TASK OBJECTIVE =>
Would you reproduce the entries that follow exactly as they appear?

•••••

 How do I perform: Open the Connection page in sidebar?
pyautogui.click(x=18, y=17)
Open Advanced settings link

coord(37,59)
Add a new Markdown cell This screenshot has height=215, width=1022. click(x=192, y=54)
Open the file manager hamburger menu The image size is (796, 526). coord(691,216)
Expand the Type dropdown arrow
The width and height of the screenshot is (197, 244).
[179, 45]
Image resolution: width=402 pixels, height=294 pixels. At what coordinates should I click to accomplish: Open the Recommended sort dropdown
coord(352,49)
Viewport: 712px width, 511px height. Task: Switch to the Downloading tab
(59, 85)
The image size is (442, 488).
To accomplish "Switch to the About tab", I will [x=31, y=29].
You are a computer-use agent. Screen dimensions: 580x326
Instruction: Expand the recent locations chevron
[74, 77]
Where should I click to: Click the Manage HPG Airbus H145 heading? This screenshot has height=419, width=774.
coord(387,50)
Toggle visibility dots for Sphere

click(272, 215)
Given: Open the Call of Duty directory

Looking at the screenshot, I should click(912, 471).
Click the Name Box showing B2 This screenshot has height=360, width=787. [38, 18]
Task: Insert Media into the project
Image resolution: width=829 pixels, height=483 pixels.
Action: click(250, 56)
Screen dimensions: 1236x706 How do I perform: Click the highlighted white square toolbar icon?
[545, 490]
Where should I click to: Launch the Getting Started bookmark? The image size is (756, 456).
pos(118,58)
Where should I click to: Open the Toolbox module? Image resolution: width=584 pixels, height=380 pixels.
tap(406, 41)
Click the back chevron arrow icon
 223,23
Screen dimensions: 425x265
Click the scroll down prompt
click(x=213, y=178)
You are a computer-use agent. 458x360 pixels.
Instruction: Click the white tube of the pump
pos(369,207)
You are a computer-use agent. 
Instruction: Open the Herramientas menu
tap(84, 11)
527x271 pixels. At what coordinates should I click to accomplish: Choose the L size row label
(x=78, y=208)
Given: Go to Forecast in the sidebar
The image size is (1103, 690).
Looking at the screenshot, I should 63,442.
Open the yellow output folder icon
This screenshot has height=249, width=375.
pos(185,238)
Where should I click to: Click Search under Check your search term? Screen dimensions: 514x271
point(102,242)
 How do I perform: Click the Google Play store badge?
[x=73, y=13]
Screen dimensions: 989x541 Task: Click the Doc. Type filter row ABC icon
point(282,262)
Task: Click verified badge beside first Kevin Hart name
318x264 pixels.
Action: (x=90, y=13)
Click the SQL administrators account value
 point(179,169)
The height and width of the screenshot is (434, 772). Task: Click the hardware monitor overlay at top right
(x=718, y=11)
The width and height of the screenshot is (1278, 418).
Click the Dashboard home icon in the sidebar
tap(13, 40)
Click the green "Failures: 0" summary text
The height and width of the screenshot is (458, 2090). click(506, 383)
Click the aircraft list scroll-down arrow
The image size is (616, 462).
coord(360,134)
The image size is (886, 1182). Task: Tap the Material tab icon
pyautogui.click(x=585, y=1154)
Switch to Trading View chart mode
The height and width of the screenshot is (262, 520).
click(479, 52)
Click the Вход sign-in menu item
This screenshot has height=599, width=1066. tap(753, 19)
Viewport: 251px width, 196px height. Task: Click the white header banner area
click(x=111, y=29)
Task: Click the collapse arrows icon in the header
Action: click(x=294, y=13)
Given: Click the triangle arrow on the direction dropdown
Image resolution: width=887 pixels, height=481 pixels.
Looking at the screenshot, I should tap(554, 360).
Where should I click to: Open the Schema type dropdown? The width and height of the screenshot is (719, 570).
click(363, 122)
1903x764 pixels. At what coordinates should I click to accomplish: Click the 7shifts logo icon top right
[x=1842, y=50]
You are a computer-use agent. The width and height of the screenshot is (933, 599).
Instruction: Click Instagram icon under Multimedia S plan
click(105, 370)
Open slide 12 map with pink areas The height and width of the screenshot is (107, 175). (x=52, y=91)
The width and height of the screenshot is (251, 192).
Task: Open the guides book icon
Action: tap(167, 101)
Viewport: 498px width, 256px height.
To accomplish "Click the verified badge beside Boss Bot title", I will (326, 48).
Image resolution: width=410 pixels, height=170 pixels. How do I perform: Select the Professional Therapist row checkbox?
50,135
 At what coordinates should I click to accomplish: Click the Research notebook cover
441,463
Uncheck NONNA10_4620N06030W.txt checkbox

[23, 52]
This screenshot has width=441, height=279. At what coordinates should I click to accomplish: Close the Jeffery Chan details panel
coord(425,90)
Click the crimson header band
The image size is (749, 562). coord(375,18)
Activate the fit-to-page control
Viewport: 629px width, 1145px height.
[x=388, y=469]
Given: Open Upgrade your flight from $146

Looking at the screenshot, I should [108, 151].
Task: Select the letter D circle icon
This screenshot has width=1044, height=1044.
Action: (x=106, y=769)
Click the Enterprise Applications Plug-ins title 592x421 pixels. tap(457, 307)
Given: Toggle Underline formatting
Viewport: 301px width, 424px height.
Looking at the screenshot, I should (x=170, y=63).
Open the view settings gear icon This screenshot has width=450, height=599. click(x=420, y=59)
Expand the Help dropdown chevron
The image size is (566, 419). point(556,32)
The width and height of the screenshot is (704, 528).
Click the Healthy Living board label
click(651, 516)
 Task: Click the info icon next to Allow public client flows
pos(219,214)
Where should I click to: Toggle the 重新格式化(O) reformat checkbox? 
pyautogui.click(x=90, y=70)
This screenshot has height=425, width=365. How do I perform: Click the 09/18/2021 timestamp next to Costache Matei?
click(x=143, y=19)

•••••

TASK OUTPUT =>
 How do I perform: Open the Connection page in sidebar?
pyautogui.click(x=18, y=17)
Open Advanced settings link

coord(37,59)
Add a new Markdown cell This screenshot has height=215, width=1022. click(x=192, y=54)
Open the file manager hamburger menu The image size is (796, 526). coord(691,216)
Expand the Type dropdown arrow
The width and height of the screenshot is (197, 244).
[179, 45]
Image resolution: width=402 pixels, height=294 pixels. At what coordinates should I click to accomplish: Open the Recommended sort dropdown
coord(352,49)
Viewport: 712px width, 511px height. Task: Switch to the Downloading tab
(59, 85)
The image size is (442, 488).
To accomplish "Switch to the About tab", I will [x=31, y=29].
You are a computer-use agent. Screen dimensions: 580x326
Instruction: Expand the recent locations chevron
[74, 77]
Where should I click to: Click the Manage HPG Airbus H145 heading? This screenshot has height=419, width=774.
coord(387,50)
Toggle visibility dots for Sphere

click(272, 215)
Given: Open the Call of Duty directory

Looking at the screenshot, I should click(912, 471).
Click the Name Box showing B2 This screenshot has height=360, width=787. [38, 18]
Task: Insert Media into the project
Image resolution: width=829 pixels, height=483 pixels.
Action: click(250, 56)
Screen dimensions: 1236x706 How do I perform: Click the highlighted white square toolbar icon?
[545, 490]
Where should I click to: Launch the Getting Started bookmark? The image size is (756, 456).
pos(118,58)
Where should I click to: Open the Toolbox module? Image resolution: width=584 pixels, height=380 pixels.
tap(406, 41)
Click the back chevron arrow icon
 223,23
Screen dimensions: 425x265
Click the scroll down prompt
click(x=213, y=178)
You are a computer-use agent. 458x360 pixels.
Instruction: Click the white tube of the pump
pos(369,207)
You are a computer-use agent. 
Instruction: Open the Herramientas menu
tap(84, 11)
527x271 pixels. At what coordinates should I click to accomplish: Choose the L size row label
(x=78, y=208)
Given: Go to Forecast in the sidebar
The image size is (1103, 690).
Looking at the screenshot, I should 63,442.
Open the yellow output folder icon
This screenshot has height=249, width=375.
pos(185,238)
Where should I click to: Click Search under Check your search term? Screen dimensions: 514x271
point(102,242)
 How do I perform: Click the Google Play store badge?
[x=73, y=13]
Screen dimensions: 989x541 Task: Click the Doc. Type filter row ABC icon
point(282,262)
Task: Click verified badge beside first Kevin Hart name
318x264 pixels.
Action: (x=90, y=13)
Click the SQL administrators account value
 point(179,169)
The height and width of the screenshot is (434, 772). Task: Click the hardware monitor overlay at top right
(x=718, y=11)
The width and height of the screenshot is (1278, 418).
Click the Dashboard home icon in the sidebar
tap(13, 40)
Click the green "Failures: 0" summary text
The height and width of the screenshot is (458, 2090). click(506, 383)
Click the aircraft list scroll-down arrow
The image size is (616, 462).
coord(360,134)
The image size is (886, 1182). Task: Tap the Material tab icon
pyautogui.click(x=585, y=1154)
Switch to Trading View chart mode
The height and width of the screenshot is (262, 520).
click(479, 52)
Click the Вход sign-in menu item
This screenshot has height=599, width=1066. tap(753, 19)
Viewport: 251px width, 196px height. Task: Click the white header banner area
click(x=111, y=29)
Task: Click the collapse arrows icon in the header
Action: click(x=294, y=13)
Given: Click the triangle arrow on the direction dropdown
Image resolution: width=887 pixels, height=481 pixels.
Looking at the screenshot, I should tap(554, 360).
Where should I click to: Open the Schema type dropdown? The width and height of the screenshot is (719, 570).
click(363, 122)
1903x764 pixels. At what coordinates should I click to accomplish: Click the 7shifts logo icon top right
[x=1842, y=50]
You are a computer-use agent. The width and height of the screenshot is (933, 599).
Instruction: Click Instagram icon under Multimedia S plan
click(105, 370)
Open slide 12 map with pink areas The height and width of the screenshot is (107, 175). (x=52, y=91)
The width and height of the screenshot is (251, 192).
Task: Open the guides book icon
Action: tap(167, 101)
Viewport: 498px width, 256px height.
To accomplish "Click the verified badge beside Boss Bot title", I will (326, 48).
Image resolution: width=410 pixels, height=170 pixels. How do I perform: Select the Professional Therapist row checkbox?
50,135
 At what coordinates should I click to accomplish: Click the Research notebook cover
441,463
Uncheck NONNA10_4620N06030W.txt checkbox

[23, 52]
This screenshot has width=441, height=279. At what coordinates should I click to accomplish: Close the Jeffery Chan details panel
coord(425,90)
Click the crimson header band
The image size is (749, 562). coord(375,18)
Activate the fit-to-page control
Viewport: 629px width, 1145px height.
[x=388, y=469]
Given: Open Upgrade your flight from $146

Looking at the screenshot, I should [108, 151].
Task: Select the letter D circle icon
This screenshot has width=1044, height=1044.
Action: (x=106, y=769)
Click the Enterprise Applications Plug-ins title 592x421 pixels. tap(457, 307)
Given: Toggle Underline formatting
Viewport: 301px width, 424px height.
Looking at the screenshot, I should (x=170, y=63).
Open the view settings gear icon This screenshot has width=450, height=599. click(x=420, y=59)
Expand the Help dropdown chevron
The image size is (566, 419). point(556,32)
The width and height of the screenshot is (704, 528).
Click the Healthy Living board label
click(651, 516)
 Task: Click the info icon next to Allow public client flows
pos(219,214)
Where should I click to: Toggle the 重新格式化(O) reformat checkbox? 
pyautogui.click(x=90, y=70)
This screenshot has height=425, width=365. How do I perform: Click the 09/18/2021 timestamp next to Costache Matei?
click(x=143, y=19)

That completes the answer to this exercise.